🤖 AI Summary
Real-world multimodal survival analysis frequently encounters missing modality issues; existing approaches neglect inter-modal distributional discrepancies, leading to inconsistent reconstructions and poor generalization. To address this, we propose a low-rank Transformer–normalizing flow fusion framework. First, we design a class-conditional normalizing flow module to align cross-modal distributions and construct a distributionally consistent latent space. Second, we incorporate a low-rank Transformer to model intra-modal long-range dependencies, enhancing stability in high-dimensional multimodal fusion. This is the first work to integrate normalizing flows with low-rank Transformers for incomplete multimodal survival analysis, effectively mitigating distribution shift and overfitting. Extensive experiments demonstrate that our method achieves state-of-the-art performance under both complete and incomplete modality settings, significantly improving the robustness and accuracy of survival prediction.
📝 Abstract
In recent years, multimodal medical data-based survival analysis has attracted much attention. However, real-world datasets often suffer from the problem of incomplete modality, where some patient modality information is missing due to acquisition limitations or system failures.
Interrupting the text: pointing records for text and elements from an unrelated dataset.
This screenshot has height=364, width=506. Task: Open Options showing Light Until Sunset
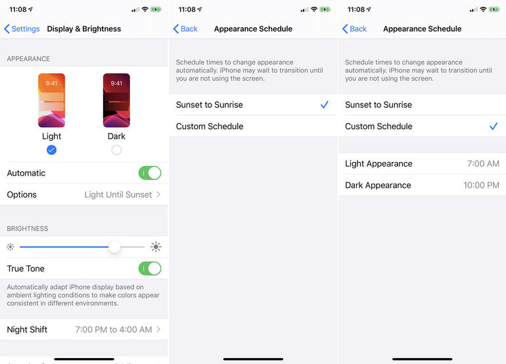[x=84, y=195]
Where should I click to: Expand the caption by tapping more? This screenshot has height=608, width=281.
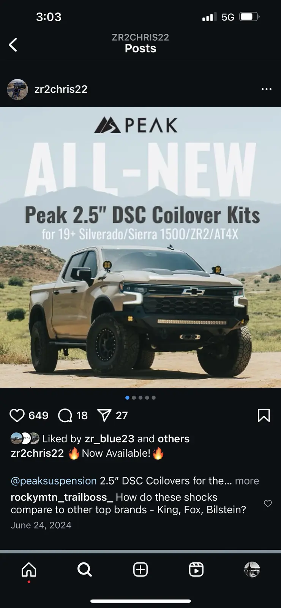point(247,481)
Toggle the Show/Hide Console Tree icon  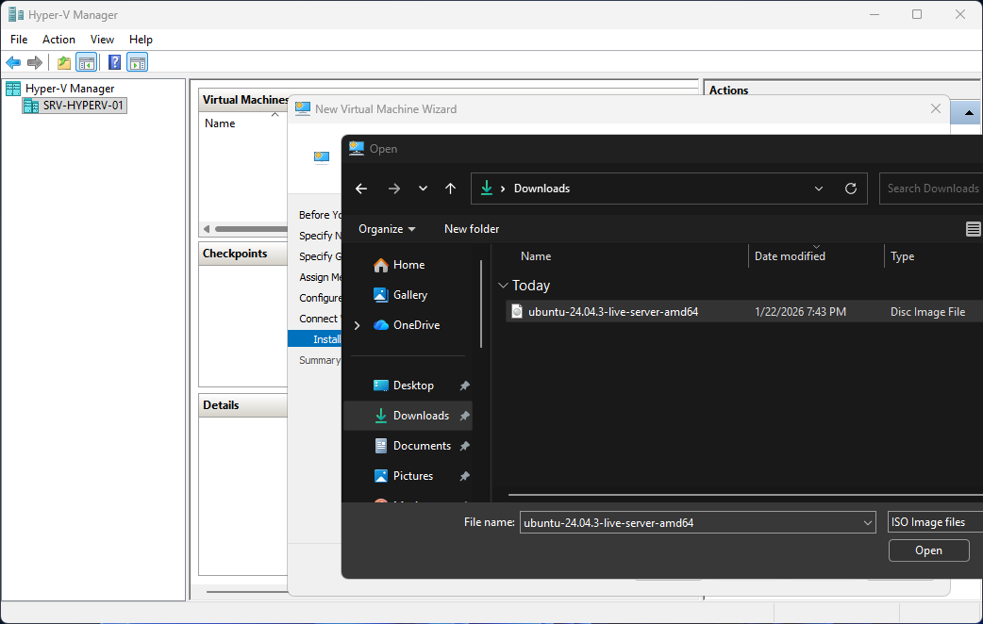click(x=86, y=63)
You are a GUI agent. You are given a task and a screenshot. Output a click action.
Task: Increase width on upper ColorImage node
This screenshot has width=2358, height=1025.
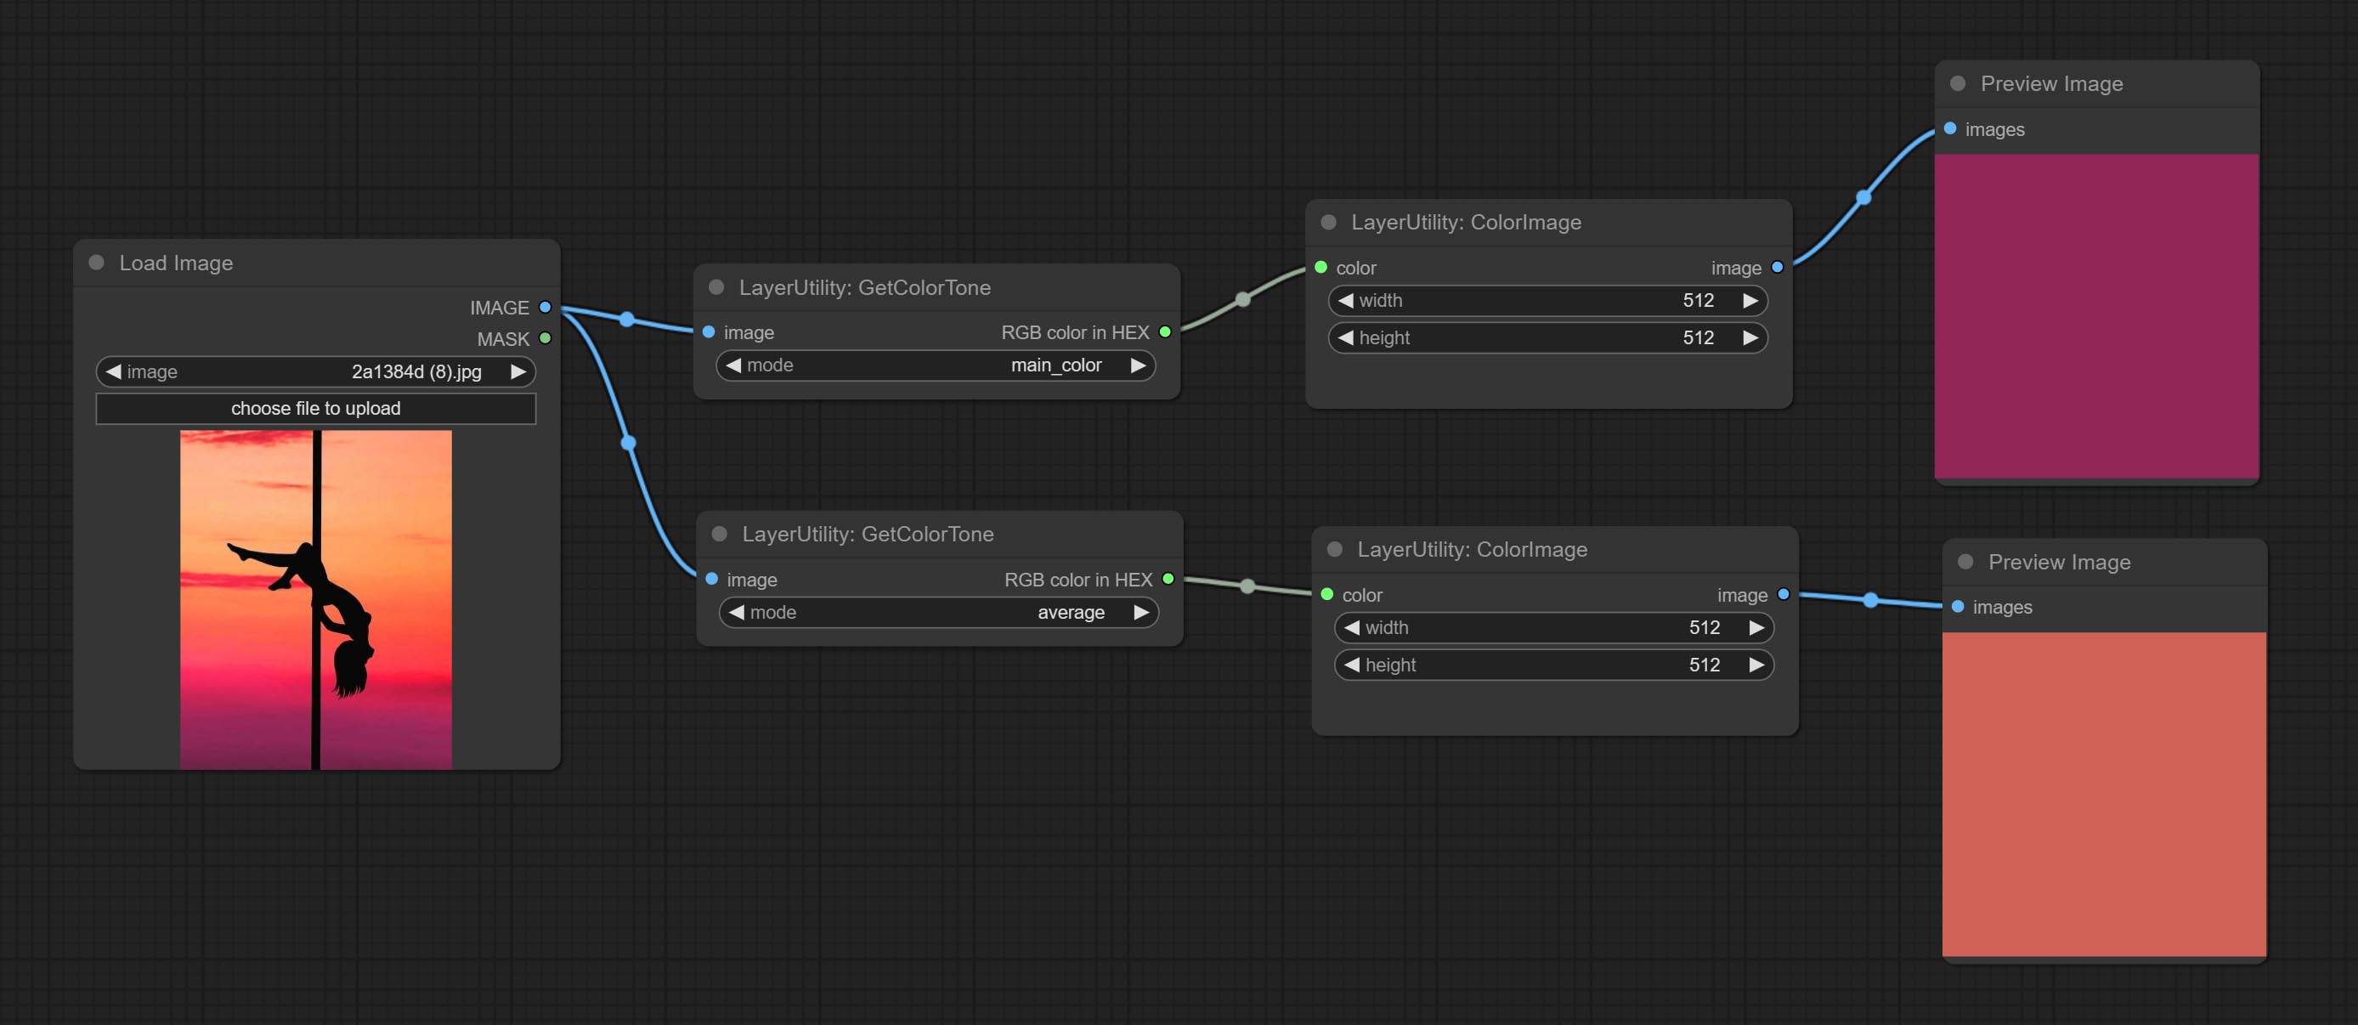tap(1749, 300)
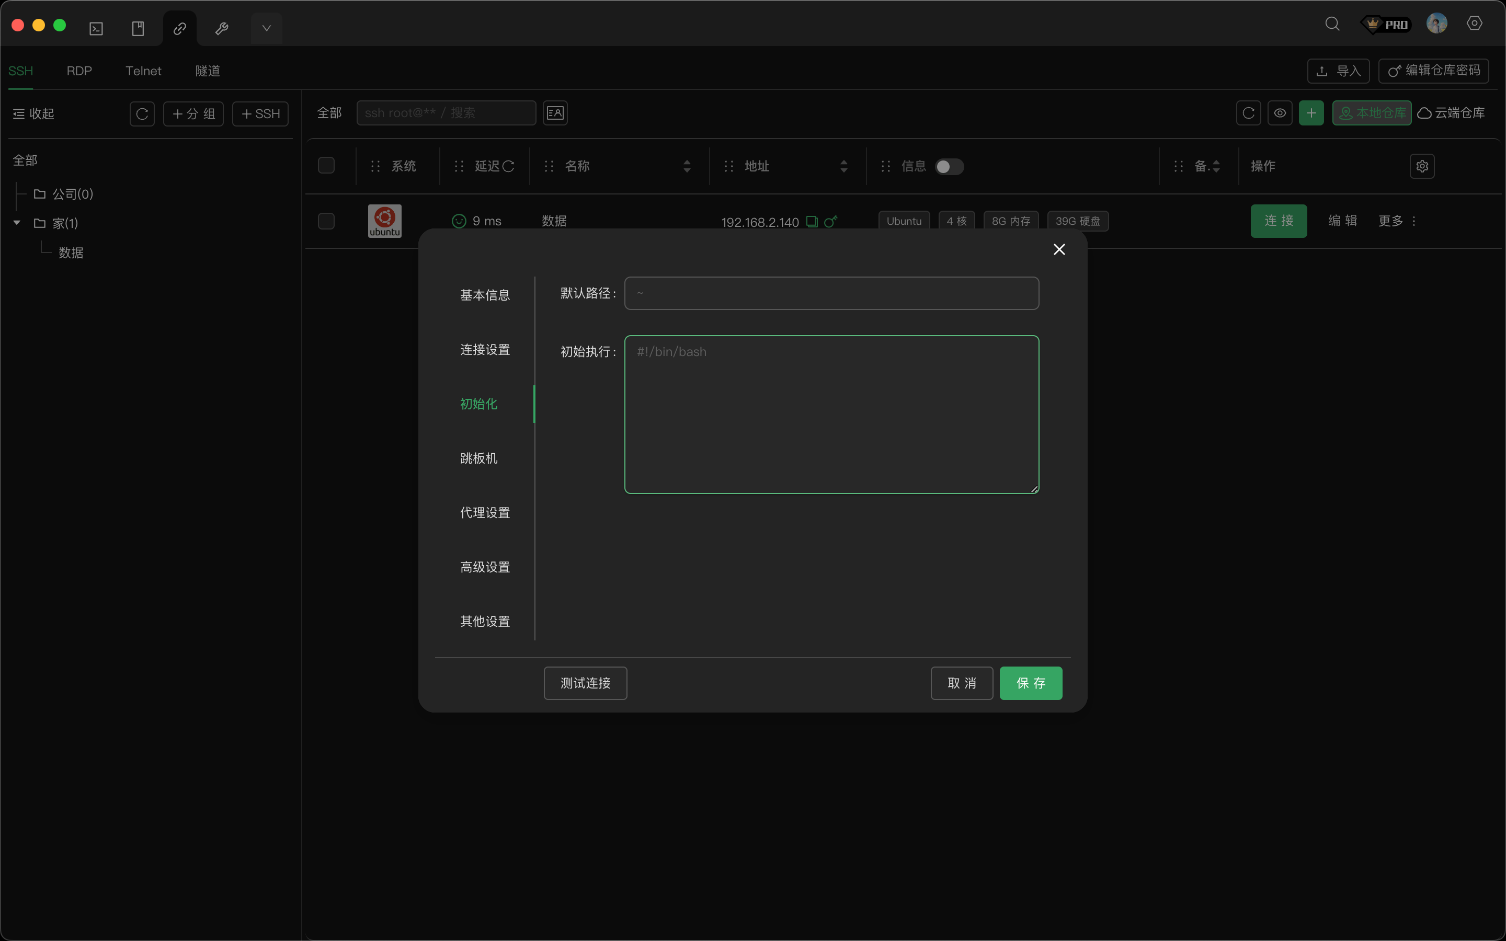Switch to the RDP tab

click(x=79, y=71)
Existing methods typically infer missing modalities directly from observed ones using deep neural networks, but they often ignore the distributional discrepancy across modalities, resulting in inconsistent and unreliable modality reconstruction. To address these challenges, we propose a novel framework that combines a low-rank Transformer with a flow-based generative model for robust and flexible multimodal survival prediction. Specifically, we first formulate the concerned problem as incomplete multimodal survival analysis using the multi-instance representation of whole slide images (WSIs) and genomic profiles. To realize incomplete multimodal survival analysis, we propose a class-specific flow for cross-modal distribution alignment. Under the condition of class labels, we model and transform the cross-modal distribution. By virtue of the reversible structure and accurate density modeling capabilities of the normalizing flow model, the model can effectively construct a distribution-consistent latent space of the missing modality, thereby improving the consistency between the reconstructed data and the true distribution. Finally, we design a lightweight Transformer architecture to model intra-modal dependencies while alleviating the overfitting problem in high-dimensional modality fusion by virtue of the low-rank Transformer. Extensive experiments have demonstrated that our method not only achieves state-of-the-art performance under complete modality settings, but also maintains robust and superior accuracy under the incomplete modalities scenario.